The private key d is calculated as the inverse of e modulo phi(n), that is, d = e^-1 mod phi(n). For the calculation, phi(n) is simply phi(n) = (p - 1) * (q - 1), when n is a product of two different prime numbers.
The security of RSA lies in the fact that only the recipient knows the two prime numbers p and q because with them phi(n) and thus d can be quickly found. Therefore, an important aspect of security is that it is difficult (practically impossible for large enough prime numbers) to factorize n and find p and q from it.

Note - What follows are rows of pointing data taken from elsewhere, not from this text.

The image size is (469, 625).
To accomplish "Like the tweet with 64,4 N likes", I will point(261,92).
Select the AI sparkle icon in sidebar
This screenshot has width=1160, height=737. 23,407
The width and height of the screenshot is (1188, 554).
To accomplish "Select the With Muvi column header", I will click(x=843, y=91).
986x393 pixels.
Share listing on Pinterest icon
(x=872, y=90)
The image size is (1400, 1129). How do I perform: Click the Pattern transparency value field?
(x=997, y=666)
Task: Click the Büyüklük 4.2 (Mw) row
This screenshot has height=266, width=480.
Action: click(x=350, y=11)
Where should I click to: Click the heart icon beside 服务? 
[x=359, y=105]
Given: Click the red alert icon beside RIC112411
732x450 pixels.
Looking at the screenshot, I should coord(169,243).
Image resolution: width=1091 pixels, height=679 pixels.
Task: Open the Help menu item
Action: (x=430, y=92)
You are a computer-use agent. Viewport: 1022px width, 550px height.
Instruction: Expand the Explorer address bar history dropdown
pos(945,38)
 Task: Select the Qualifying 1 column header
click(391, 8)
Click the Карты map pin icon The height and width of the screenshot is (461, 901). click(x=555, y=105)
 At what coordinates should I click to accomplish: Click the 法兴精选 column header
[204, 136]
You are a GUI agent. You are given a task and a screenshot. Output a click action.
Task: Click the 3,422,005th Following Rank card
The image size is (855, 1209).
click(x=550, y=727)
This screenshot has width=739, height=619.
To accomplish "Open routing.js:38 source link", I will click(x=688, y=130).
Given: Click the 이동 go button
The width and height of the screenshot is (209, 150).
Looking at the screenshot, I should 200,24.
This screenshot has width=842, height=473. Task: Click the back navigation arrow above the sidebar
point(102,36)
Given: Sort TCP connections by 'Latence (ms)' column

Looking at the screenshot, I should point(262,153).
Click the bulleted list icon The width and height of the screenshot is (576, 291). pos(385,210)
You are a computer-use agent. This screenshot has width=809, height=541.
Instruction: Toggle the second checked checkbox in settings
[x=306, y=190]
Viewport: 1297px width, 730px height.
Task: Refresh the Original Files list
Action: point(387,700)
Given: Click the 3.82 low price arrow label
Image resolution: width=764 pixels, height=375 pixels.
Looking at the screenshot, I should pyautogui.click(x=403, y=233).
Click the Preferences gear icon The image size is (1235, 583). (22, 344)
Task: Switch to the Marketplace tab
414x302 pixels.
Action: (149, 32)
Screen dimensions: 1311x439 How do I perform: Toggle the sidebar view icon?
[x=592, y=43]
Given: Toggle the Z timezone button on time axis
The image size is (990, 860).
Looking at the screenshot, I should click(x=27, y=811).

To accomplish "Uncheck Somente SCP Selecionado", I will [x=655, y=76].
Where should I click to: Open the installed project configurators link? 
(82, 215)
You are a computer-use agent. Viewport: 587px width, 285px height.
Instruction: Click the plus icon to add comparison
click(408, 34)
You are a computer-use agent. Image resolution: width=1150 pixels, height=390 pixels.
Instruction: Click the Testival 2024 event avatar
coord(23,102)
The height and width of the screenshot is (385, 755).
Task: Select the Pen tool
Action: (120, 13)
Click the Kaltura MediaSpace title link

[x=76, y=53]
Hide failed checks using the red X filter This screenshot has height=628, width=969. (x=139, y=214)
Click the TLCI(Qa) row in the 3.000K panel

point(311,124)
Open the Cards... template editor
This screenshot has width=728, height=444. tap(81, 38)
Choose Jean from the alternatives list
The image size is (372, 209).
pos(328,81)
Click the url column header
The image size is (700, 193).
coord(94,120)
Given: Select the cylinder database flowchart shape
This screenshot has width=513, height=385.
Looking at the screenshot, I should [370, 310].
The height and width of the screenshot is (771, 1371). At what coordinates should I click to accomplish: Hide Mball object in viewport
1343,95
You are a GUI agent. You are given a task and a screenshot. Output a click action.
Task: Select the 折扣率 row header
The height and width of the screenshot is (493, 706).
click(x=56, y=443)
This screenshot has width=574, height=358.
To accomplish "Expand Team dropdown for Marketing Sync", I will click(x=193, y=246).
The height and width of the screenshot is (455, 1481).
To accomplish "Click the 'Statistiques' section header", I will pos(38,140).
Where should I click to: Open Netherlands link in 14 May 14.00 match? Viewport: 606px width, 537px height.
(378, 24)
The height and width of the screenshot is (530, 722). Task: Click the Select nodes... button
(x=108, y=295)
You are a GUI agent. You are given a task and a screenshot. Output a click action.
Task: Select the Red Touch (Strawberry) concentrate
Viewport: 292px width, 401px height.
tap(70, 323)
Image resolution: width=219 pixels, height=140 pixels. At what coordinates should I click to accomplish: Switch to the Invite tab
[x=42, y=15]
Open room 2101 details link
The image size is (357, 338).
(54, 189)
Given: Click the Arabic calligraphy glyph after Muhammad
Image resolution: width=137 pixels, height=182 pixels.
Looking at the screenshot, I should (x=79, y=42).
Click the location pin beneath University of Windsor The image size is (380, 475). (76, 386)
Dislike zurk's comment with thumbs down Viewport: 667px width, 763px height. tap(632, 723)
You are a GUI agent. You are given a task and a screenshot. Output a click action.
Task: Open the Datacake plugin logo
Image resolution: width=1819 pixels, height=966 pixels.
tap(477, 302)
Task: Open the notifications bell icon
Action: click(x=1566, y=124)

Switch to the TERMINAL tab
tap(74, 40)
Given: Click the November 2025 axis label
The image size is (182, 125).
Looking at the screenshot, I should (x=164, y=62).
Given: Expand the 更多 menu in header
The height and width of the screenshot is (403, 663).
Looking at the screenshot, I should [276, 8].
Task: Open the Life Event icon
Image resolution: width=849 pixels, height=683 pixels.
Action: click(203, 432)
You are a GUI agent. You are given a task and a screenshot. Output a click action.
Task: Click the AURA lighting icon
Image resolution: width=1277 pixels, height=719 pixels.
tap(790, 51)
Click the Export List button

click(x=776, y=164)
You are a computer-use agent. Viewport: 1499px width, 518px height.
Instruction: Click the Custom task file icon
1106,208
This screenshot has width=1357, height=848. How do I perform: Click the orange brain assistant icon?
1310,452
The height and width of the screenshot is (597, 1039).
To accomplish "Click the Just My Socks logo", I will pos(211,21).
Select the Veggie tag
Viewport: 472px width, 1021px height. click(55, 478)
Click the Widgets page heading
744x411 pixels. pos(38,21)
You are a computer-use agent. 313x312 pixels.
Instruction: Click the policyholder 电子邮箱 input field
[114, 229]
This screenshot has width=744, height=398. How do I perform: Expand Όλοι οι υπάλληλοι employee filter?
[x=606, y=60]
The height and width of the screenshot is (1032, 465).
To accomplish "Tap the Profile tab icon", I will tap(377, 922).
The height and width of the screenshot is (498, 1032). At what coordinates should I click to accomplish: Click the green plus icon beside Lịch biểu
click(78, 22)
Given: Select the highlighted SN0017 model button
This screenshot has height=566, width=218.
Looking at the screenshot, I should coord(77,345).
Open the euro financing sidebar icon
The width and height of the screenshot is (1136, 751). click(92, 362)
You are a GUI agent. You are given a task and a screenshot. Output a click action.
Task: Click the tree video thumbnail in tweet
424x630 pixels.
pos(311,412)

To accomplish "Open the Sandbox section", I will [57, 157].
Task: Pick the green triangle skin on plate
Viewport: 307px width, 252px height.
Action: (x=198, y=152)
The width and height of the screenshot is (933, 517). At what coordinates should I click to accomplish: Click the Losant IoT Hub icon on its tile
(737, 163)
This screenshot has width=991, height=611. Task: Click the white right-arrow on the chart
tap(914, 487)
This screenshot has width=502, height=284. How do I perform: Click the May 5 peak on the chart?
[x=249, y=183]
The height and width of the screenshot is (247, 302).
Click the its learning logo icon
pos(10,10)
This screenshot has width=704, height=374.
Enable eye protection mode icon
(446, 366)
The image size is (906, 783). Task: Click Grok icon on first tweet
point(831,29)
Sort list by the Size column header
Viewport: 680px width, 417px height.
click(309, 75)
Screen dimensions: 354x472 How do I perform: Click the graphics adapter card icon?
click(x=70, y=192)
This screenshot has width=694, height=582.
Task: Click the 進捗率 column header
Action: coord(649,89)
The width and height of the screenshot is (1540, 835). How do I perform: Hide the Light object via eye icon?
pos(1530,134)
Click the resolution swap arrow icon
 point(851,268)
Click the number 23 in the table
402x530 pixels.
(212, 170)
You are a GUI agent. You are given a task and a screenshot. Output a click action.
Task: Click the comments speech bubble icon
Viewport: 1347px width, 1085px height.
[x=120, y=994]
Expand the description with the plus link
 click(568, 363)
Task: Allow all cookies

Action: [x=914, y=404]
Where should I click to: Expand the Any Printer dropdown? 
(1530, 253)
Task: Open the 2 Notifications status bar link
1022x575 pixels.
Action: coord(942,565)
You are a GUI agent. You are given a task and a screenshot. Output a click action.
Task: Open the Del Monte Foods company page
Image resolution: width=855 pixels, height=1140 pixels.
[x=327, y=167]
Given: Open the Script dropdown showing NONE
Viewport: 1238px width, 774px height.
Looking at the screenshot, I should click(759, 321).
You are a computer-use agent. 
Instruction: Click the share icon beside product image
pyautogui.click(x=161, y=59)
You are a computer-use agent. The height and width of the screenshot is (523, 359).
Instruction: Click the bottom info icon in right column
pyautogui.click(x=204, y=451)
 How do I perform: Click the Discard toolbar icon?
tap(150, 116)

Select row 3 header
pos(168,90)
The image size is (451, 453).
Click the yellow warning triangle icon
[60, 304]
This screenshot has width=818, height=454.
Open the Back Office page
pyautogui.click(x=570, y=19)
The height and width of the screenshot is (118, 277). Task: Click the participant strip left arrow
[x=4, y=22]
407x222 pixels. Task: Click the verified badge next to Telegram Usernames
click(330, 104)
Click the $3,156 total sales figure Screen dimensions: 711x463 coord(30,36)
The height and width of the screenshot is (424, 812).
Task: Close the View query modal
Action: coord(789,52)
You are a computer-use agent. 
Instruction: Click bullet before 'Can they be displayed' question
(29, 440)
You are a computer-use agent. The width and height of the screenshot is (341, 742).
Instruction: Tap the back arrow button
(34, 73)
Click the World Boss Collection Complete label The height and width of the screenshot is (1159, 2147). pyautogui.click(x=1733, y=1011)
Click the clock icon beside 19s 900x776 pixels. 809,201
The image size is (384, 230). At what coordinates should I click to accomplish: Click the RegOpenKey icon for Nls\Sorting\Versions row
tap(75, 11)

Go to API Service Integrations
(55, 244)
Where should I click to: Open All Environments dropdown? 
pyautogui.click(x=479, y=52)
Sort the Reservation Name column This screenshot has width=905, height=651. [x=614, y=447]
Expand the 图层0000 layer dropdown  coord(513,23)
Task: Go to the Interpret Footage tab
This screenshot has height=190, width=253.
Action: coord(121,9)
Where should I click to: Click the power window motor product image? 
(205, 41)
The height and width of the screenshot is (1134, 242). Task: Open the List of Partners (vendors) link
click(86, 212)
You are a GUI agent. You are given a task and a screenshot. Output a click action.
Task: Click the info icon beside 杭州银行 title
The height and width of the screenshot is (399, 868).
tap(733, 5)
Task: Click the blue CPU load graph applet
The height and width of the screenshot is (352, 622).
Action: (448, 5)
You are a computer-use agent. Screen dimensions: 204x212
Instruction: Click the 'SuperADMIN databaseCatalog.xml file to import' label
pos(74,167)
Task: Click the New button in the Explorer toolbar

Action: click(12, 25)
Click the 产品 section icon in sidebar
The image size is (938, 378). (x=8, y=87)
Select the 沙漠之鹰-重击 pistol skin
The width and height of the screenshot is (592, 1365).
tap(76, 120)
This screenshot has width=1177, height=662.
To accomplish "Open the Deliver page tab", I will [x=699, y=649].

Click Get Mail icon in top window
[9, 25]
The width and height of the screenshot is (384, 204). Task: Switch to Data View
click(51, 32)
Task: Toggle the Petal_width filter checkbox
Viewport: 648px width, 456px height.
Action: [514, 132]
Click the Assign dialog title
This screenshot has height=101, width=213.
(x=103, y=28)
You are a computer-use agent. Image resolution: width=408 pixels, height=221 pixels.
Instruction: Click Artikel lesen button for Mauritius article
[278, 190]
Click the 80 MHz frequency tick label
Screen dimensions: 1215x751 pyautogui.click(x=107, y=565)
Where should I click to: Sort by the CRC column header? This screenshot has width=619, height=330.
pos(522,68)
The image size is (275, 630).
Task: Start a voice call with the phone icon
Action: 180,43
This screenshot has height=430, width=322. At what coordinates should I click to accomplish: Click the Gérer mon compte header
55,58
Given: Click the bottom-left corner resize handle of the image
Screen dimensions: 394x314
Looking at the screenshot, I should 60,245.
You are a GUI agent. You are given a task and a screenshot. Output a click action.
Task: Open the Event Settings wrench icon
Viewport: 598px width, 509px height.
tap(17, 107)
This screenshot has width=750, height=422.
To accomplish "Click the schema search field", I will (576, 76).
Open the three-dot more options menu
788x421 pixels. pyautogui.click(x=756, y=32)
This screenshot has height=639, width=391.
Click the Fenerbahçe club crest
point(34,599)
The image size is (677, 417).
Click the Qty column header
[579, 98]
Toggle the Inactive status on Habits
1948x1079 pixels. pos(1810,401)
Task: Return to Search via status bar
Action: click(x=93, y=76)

However, Rudolf has been a bit confused and given us one of the prime numbers, q. With it, we can trivially find p and from there the private key, which can be used to decrypt the flag:
The following Python script can be used to solve the challenge
from sympy import mod_inverse
## Implementation based on following documentation (in Danish) https://www.au.dk/fileadmin/www.au.dk/subuniversity/datalogi.pdf
# Given values
n = 18925541077824988712183209199079650116566712142533263598140310312267869339909616217074219588372785445276555780123046115230350459565816223330383386247738973670953655501222133239338895736270254698555339805998318917910649931316023627438828262249797009825103440676597924656257968596106423540073674857036082985165252462511218699089244945467187571072623490579151099801396985689250933808835629428463352657696286415936289158629585299425218570781030764634615060453765139004555499560932741462331656722996410976468325012470545433354833815198728434027509389192307483003046507871036717299333210733499795748579118306095556829263639
q = 118063811052597078076648057208258290925722946222241910613035885203409338850020920906592375946233241094333077964833028928470213309573854399800445879752747335760515740197890395360028081095608749779850729355973826460560998420377412739941103494034901004876773916365447039754161974845578315476777413979436560683093
e = 65537
ct = 15436002982413531167792439197855366628511742032858020132381247448034583641589139053141197248441750465498638214768245135475992457602527123482967943141258327043927292925664644100351630294623058653796001739830096433745160075993427695839812899234549970407943516319088414287369653326567748224801324184732924590389759109676037235181214031030181051149964539917324617030312886744245699648952675273750261984402368712095508858334065429006024222968042848231102366353871199812809955626892045929470339878801763957059048596399598780789796091488847291534189965452758394821078560041332079868199891048764803339019365629760271406619695
# Calculate the totient of n
phi_n = (q - 1) * ((n // q) - 1)
# Calculate the private exponent d
d = mod_inverse(e, phi_n)
# Decrypt the ciphertext
plaintext = pow(ct, d, n)
# Convert the decrypted plaintext to a string
decrypted_message = bytearray.fromhex(hex(plaintext)[2:]).decode()
print("Decrypted Message:", decrypted_message)
Flag
NC3{s1mp3l_RS4_3r_1ng3n_s4g}
Reflections and Learnings
Working on Rudolf’s Simple Algorithm challenge presented an excellent opportunity to dive deep into the fundamentals of RSA encryption, especially the importance of keeping certain elements confidential! The challenge highlighted how revealing even a single prime number used in RSA can completely compromise the security of the encrypted data.
One key takeaway from this challenge was the practical implications of RSA’s theoretical security model. RSA’s robustness hinges on the difficulty of factoring large numbers into their prime components. However, this challenge served as a reminder that even the most secure systems can be vulnerable if not all components are treated with the same level of confidentiality. In this case, Rudolf’s mistake of revealing one of the prime numbers, q, turned the theoretically unbreakable RSA encryption into a simple puzzle.
Solving this challenge reinforced the understanding of the RSA algorithm, particularly how the private key is derived and used for decryption. It was fascinating to see how quickly and efficiently the flag could be decrypted once p was calculated using the given q and n. This process of calculating the private exponent d from e and phi(n) was a practical demonstration of the mathematical principles underlying RSA!